Мой вопрос мячиком вернулся ко мне же. Ответ я еще не придумала и принялась тянуть резину.
– Я-то где? Я здесь.
– Где – здесь?
– Ну, тут.
– Где – тут?!
– Сейчас, погоди, узнаю, как это называется...
Я яростно чесала голову, в которой, как на грех, не было ни одной дельной мысли. Что бы такого соврать?!
– Ты, что, не знаешь, где находишься? – Голос милого стал холодным, твердым и опасным, как айсберг, потопивший «Титаник». – А с кем ты там, можно узнать?
– Конечно! – вскричала я, хаотично озираясь по сторонам в поисках хоть какой-нибудь подсказки.

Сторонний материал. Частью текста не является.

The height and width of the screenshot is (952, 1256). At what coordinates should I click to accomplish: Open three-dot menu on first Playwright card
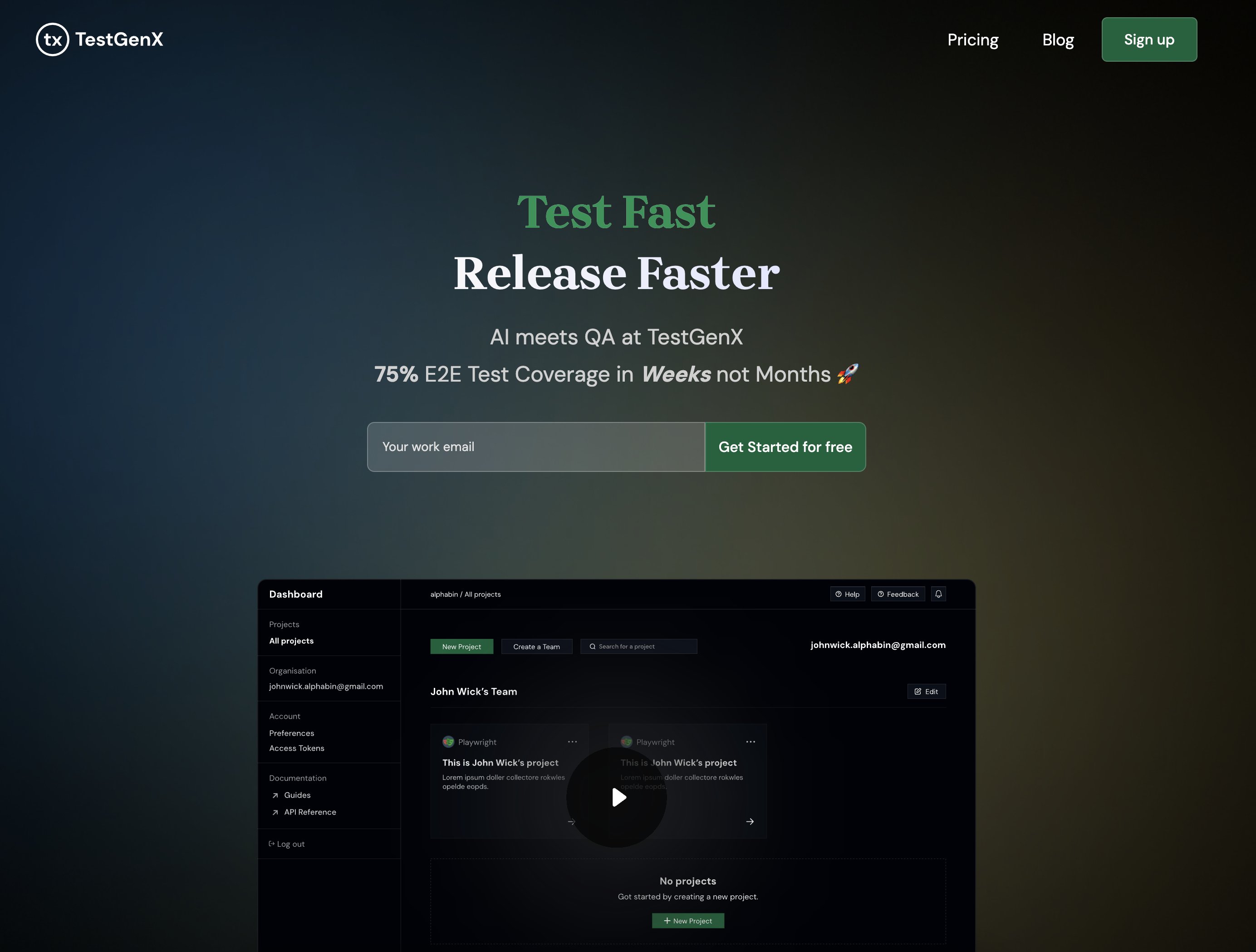pos(572,741)
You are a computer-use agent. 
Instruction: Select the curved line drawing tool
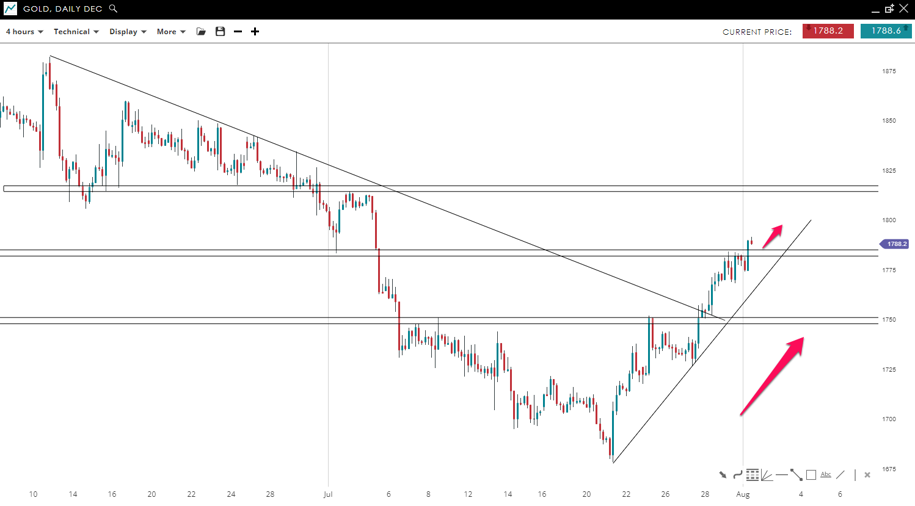(737, 475)
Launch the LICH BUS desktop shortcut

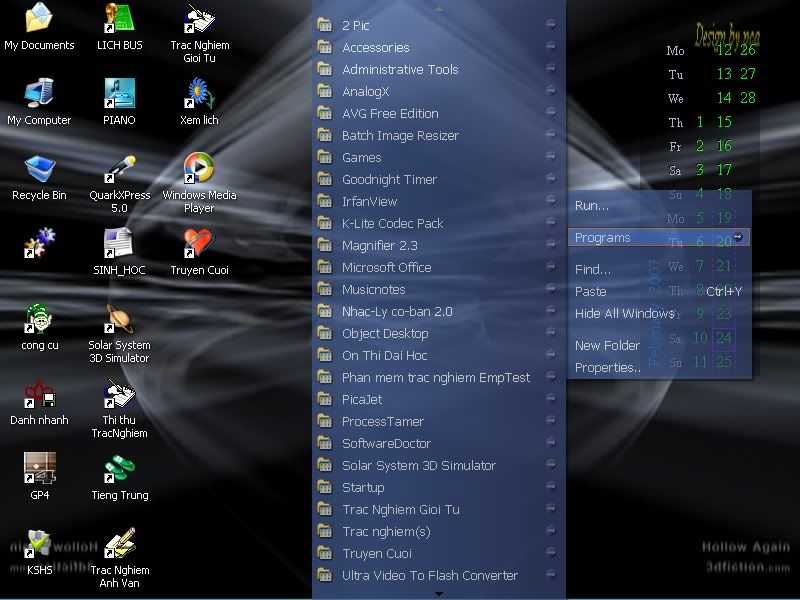pyautogui.click(x=119, y=18)
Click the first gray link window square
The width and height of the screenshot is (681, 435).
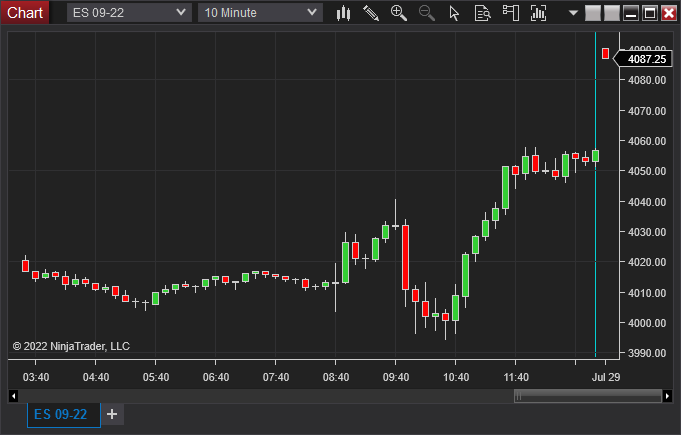pos(592,13)
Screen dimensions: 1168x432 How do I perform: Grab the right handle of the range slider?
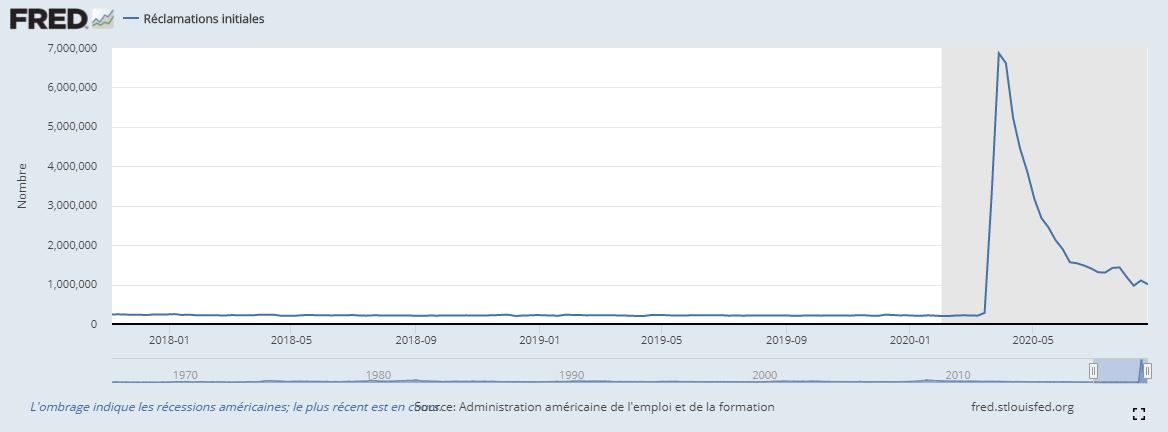pos(1147,370)
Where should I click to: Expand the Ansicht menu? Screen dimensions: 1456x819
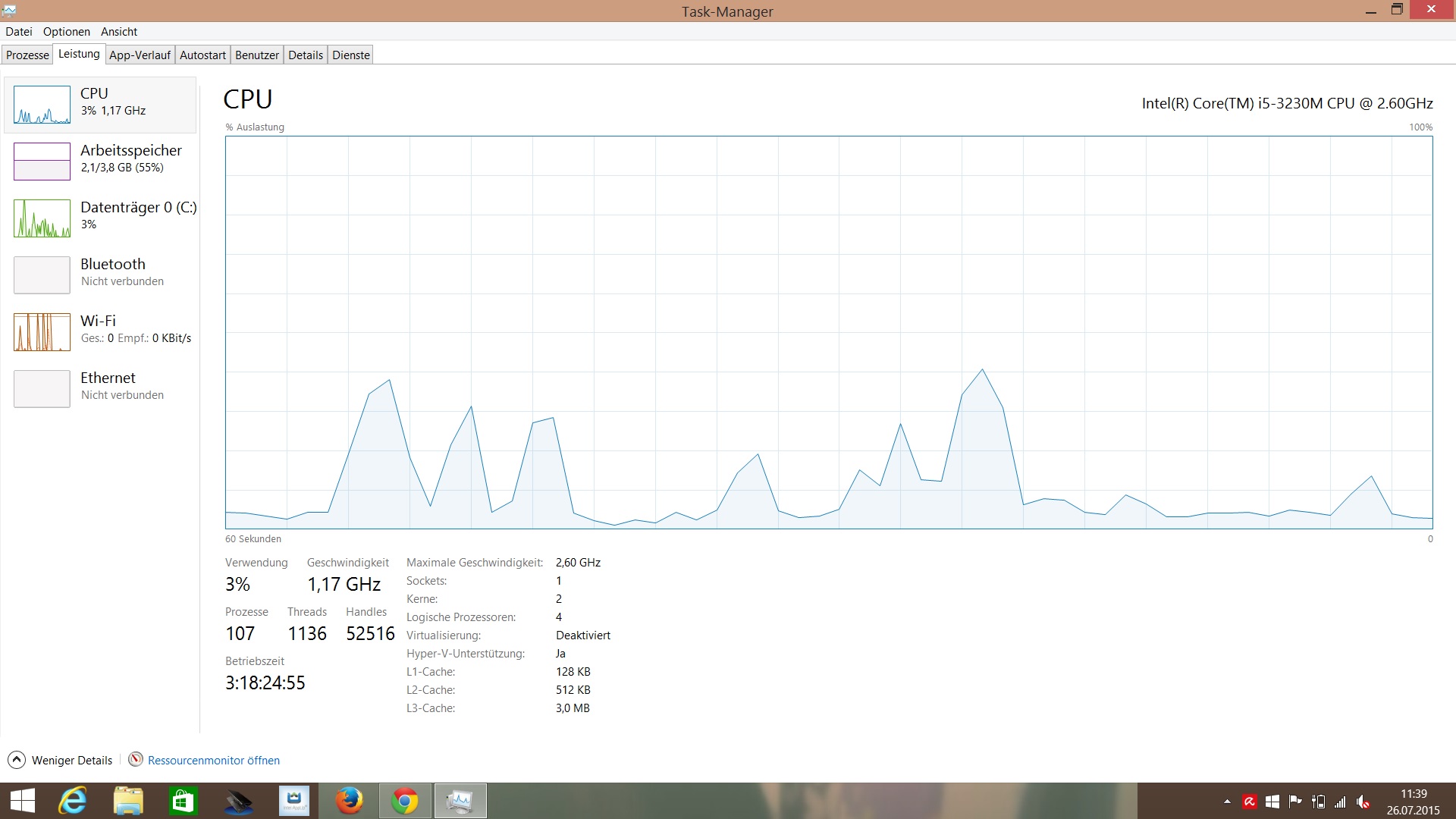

На глаза очень удачно попался старый Зямин мольберт, который братишка давно собрался выбросить, но до помойки не донес, так и забыл в углу просторной прихожей. Кто-то из моих изобретательных родственников придумал использовать мольберт как доску объявлений, нововведение прижилось, и теперь на наклонной поверхности стенда разноцветными чешуйками трепещут бумажки, приколотые кнопками. Правда, ротация записок происходит медленно, и порой сообщение находит адресата бесконечно поздно. К примеру, я только сейчас обнаружила среди посланий разных времен и народов пожелтевшую записку, адресованную лично мне: «Дюшенька, купи мне, пожалуйста, свечи!» Подпись под текстом была неразборчивая, а даты и вовсе не имелось, так что я никак не могла понять, кто из близких просил меня сделать покупку, когда и какую именно. И что за свечи были нужны? Парафиновые? Бенгальские? Автомобильные? Ректальные? Успокаивало только одно: судя по заскорузлому виду бумажки, вопрос с покупкой загадочных свечей давным-давно как-то решился без моего участия.